Dr. Martin Furmanski is a pathologist and medical historian with expertise on U.S. biological warfare programs. In a chapter he co-authored entitled “Allegations of Biological Weapons Use” in the 2006 book Deadly Cultures: Biological Weapons Since 1945, Furmanski states that it is clear that an extensive biological warfare campaign like that alleged by the North Koreans “could not have occurred” because:
“The US BW program did not have sufficient production capacity to mount such a massive campaign, and the agents and munitions in its standardized arsenal did not correspond to those described in the allegations. Such a large campaign would have required the direct participation of many hundreds of US military personnel, and the direct knowledge of thousands more. Such a campaign could not have been concealed for 50 years.”
NUMEROUS DENIALS
At the time these false claims were first made, the United States, United Nations and officials from other countries categorically denied them on numerous occasions.
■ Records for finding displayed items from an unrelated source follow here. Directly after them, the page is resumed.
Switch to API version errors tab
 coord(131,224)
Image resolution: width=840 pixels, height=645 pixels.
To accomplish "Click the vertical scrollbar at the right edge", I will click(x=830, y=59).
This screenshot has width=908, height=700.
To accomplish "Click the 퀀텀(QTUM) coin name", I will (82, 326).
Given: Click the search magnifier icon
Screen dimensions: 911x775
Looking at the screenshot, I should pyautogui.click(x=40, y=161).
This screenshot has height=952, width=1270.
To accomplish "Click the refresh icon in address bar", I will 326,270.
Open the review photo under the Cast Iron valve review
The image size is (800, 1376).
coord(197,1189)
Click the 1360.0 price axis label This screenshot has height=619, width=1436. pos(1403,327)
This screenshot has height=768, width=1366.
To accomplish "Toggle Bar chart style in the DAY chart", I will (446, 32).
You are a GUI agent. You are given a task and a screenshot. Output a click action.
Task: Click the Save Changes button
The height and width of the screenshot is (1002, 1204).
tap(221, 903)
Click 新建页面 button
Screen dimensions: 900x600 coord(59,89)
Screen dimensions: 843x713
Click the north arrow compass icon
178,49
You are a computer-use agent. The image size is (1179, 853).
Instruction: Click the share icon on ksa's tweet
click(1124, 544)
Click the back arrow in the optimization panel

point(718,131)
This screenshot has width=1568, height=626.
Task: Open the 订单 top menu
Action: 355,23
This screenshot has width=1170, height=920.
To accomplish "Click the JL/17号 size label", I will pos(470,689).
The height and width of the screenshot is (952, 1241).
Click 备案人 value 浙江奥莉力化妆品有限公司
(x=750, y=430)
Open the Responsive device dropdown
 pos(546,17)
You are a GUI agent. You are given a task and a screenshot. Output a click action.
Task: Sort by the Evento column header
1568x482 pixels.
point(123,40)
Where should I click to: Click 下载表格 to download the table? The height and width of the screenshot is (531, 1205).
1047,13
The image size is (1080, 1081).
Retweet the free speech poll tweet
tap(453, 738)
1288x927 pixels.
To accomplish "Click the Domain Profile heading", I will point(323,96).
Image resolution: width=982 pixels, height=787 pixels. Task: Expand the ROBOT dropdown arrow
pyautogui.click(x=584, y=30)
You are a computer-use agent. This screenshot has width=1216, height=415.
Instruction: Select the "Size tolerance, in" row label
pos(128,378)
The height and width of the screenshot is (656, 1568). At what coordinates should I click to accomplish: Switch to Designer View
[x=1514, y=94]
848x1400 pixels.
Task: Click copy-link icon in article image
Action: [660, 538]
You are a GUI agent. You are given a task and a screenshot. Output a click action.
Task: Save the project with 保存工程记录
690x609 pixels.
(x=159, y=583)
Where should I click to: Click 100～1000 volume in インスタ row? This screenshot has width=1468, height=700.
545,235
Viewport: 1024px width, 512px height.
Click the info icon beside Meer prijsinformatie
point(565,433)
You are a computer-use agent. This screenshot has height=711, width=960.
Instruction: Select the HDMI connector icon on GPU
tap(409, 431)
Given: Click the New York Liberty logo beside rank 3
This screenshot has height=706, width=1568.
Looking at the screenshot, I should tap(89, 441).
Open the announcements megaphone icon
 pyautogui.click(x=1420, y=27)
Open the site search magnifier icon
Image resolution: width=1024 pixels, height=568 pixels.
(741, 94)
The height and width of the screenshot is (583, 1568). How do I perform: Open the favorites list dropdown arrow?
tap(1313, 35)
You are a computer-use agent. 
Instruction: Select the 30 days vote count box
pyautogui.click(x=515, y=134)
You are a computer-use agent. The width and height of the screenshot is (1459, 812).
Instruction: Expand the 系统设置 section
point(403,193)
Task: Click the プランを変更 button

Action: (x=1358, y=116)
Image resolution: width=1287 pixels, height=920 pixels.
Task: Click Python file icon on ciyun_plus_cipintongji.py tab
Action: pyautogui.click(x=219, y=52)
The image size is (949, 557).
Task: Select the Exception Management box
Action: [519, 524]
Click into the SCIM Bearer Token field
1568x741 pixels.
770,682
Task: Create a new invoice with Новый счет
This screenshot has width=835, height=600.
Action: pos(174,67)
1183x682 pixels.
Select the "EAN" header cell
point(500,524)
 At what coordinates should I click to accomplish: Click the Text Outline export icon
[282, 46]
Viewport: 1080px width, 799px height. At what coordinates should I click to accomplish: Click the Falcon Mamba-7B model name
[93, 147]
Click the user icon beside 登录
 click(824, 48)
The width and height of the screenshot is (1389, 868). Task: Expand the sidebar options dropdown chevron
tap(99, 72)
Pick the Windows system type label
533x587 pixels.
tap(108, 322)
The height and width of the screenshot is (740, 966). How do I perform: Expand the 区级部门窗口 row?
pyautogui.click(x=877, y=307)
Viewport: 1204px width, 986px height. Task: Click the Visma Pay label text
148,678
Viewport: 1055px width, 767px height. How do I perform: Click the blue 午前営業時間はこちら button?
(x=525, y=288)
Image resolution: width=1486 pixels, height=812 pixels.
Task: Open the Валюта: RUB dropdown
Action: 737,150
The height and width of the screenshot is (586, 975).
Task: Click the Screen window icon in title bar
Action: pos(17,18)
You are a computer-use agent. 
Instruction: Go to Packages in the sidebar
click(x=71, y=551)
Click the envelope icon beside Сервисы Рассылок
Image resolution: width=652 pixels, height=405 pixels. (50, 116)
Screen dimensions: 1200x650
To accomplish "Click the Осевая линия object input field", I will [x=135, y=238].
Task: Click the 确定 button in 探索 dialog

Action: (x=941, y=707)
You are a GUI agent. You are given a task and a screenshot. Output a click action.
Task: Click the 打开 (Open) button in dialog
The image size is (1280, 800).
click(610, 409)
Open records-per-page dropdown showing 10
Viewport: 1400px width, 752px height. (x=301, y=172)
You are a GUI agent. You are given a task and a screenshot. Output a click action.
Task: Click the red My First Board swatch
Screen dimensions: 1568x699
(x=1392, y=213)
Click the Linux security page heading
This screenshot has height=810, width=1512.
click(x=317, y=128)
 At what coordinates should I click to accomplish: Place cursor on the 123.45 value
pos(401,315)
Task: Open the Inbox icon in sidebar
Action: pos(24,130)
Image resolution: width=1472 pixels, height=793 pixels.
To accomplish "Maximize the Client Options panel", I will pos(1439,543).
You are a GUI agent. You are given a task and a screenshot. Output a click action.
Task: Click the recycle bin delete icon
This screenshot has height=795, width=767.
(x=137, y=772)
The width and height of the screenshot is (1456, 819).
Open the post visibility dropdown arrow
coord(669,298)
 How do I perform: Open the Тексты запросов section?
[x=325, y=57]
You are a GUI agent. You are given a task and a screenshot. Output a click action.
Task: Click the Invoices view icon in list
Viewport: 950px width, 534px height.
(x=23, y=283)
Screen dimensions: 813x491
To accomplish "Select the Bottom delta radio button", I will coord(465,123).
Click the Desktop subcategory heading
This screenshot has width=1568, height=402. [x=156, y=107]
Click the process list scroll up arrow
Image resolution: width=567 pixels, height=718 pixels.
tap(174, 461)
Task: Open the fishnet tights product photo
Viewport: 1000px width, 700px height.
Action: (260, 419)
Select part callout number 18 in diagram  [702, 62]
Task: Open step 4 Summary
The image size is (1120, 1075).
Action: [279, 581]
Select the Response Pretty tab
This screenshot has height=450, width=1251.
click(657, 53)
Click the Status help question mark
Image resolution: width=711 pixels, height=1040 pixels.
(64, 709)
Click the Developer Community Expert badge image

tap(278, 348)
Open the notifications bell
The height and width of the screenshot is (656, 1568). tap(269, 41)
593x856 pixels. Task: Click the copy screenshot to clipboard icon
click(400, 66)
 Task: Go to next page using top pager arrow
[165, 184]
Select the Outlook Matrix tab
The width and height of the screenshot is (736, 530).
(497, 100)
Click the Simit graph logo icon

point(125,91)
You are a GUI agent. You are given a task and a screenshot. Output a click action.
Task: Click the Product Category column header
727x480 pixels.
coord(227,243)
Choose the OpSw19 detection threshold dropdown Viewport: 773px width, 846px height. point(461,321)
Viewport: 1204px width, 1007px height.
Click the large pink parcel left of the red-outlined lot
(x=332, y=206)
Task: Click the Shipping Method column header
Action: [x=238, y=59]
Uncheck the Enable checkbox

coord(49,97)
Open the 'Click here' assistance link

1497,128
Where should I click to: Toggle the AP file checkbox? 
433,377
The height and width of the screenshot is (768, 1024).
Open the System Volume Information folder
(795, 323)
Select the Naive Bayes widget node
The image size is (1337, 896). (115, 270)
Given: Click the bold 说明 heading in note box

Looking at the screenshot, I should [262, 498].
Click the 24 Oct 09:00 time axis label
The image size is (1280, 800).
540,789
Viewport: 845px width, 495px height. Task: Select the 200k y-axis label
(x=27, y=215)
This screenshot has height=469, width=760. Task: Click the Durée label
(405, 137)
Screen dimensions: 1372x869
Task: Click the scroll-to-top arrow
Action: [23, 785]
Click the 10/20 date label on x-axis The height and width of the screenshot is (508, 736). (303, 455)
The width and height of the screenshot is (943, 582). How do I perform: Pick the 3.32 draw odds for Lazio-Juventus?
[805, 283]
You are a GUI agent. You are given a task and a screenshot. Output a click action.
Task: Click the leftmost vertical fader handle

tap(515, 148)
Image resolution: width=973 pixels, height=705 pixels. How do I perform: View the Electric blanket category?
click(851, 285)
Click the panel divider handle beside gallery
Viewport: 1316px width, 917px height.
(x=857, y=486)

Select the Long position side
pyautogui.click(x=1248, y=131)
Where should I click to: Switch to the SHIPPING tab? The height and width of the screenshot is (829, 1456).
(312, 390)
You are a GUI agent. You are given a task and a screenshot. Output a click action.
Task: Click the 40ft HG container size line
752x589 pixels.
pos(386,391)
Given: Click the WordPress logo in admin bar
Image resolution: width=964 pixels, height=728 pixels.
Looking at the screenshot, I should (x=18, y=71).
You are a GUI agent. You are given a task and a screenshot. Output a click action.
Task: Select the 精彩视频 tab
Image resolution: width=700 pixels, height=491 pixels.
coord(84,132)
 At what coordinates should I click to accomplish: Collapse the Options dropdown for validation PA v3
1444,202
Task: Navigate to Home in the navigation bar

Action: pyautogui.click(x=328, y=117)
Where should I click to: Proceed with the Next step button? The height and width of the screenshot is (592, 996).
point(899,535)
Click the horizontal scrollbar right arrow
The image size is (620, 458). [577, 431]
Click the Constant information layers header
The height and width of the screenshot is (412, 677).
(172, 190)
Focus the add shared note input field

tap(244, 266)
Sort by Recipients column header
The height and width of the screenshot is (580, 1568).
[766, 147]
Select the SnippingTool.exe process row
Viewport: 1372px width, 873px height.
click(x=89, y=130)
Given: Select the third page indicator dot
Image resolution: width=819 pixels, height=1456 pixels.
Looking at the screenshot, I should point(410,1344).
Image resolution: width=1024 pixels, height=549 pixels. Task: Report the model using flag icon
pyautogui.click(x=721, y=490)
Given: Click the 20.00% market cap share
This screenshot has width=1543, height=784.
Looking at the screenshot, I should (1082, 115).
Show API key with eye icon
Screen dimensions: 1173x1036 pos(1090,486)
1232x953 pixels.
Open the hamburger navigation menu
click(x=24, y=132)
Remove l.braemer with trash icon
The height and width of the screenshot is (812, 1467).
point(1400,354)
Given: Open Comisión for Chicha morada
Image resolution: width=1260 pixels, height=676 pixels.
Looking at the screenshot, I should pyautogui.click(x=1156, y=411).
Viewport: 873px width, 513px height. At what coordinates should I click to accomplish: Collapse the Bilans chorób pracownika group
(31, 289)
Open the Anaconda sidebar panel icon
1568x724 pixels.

• On March 4, 1952, U.S. Secretary of State Dean Acheson said, “I would ... like to state categorically and unequivocally that these charges are entirely false; the U.N. forces have not used, and are not using, any sort of bacteriological warfare. … The inability of the Communists to care for the health of the people under their control seems to have resulted in a serious epidemic of plague. The Communists, not willing to admit and bear the responsibility that is theirs, are trying to pin the blame on some fantastic plot by U.N. forces.” [Department of State Bulletin, March 17, 1952, pp. 427-428.]
• On May 7, Acheson stated at a press conference, with regard to “false Communist charges that we have waged bacteriological warfare in Korea. …These charges have been flatly denied by American authorities, by the Secretary-General of the United Nations and by authorities of other nations having forces in Korea. ... Although not permitted to make an on-the-spot investigation, competent scientists in many parts of the world have examined the ‘evidence’ submitted by the Communists and, as a result, have pronounced the charges an obvious and clumsy hoax.” [Department of State Bulletin, May 19, 1952, p. 777.]
• General Matthew Ridgway, former commander of the U.N. forces in Korea, stated before the U.S. Congress on May 22, 1952: “I am constrained at this point to refer again to the officially propagated allegations of Communist leaders that the United Nations command in Korea has employed both germ and gas warfare. I wish to reiterate what I have repeatedly stated publicly, that these allegations are false in their entirety; that no element of the United Nations command has employed either germ or gas warfare in any form at any time.” [Department of State Bulletin, June 9, 1952, p. 926.]
• Ridgway stated in Rome on June 17, 1952: “As former Commander-in-Chief of United Nations forces in Korea, and as God is my witness, I tell you that no element of that Command employed any form of germ warfare at any time, and that all of the so-called ‘proof,’ including photographs, was manufactured by the Communists themselves.” [Department of State Bulletin, July 28, 1952, p. 158.]
• On July 1, 1952, Ernest A. Gross, the deputy U.S. representative to the United Nations, said, in a statement to the U.N. Security Council, “I now repeat and reaffirm [Acheson’s March 4, 1952] denial. Similar flat denials were made by the Secretary-General of the United Nations, by the U.N. Commander-in-Chief, by the Secretary of Defense of the United States, and by numerous other responsible officials of other U.N. members, including those contributing forces to the repulsion of aggression in Korea. ... Independent scientists, including at least 10 Nobel prize winners, have publicly expressed complete skepticism of the charges.” [Department of State Bulletin, July 28, 1952, pp. 154, 157.]
During 20 years of “research” on this issue, Mori, the Japanese professor, gives credence only to long discredited North Korean disinformation claims, never the facts that have proved the claims to be wrong.